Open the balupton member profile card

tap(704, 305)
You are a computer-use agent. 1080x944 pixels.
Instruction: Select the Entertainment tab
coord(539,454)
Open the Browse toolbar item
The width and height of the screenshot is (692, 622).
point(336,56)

++++++++

TRY IT
Only the lines from the one holding "You are a computer-use" through the end of the records should appear in the answer, each repeated exactly.

RESULT OF THIS TASK
You are a computer-use agent. 1080x944 pixels.
Instruction: Select the Entertainment tab
coord(539,454)
Open the Browse toolbar item
The width and height of the screenshot is (692, 622).
point(336,56)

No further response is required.